Even before COVID, child care in the state was relatively scarce, and expensive. Washington State’s Child Care Collaborative Task Force estimated that there were roughly 737,000 children under the age of 12 that needed child care statewide, but only about 187,500 licensed spaces.
At the same time, wages for child care workers are low, less than $15 an hour on average. This disproportionately impacts women, who make up 94% of the child care workforce in the U.S., and people of color who account for half of child care workers in Washington State. It also leads to higher rates of worker turnover with four out of five child care providers reporting that their biggest challenge was wages when trying to recruit.

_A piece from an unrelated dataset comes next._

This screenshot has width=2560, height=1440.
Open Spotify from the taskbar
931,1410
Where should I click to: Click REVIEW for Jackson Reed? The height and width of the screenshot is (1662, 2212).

To address this, Murray is hoping her Build Back Better proposal will do four things: boost supply, lower costs for parents, support higher wages for workers, and put states on a path for free and universal pre-K for 3-and-4-year-olds.
To accomplish these goals, the package would cap the amount of money families who make up to $254,421 per year would spend on child care at 7% of their income, with lower rates for low-income families. It would further provide grants to build and open new child care facilities. States could would additionally be given grants to boost worker wages, with the federal government setting minimum wage requirements.
On free, universal pre-K, the plan would allow parents to send their children to preschools of their choice.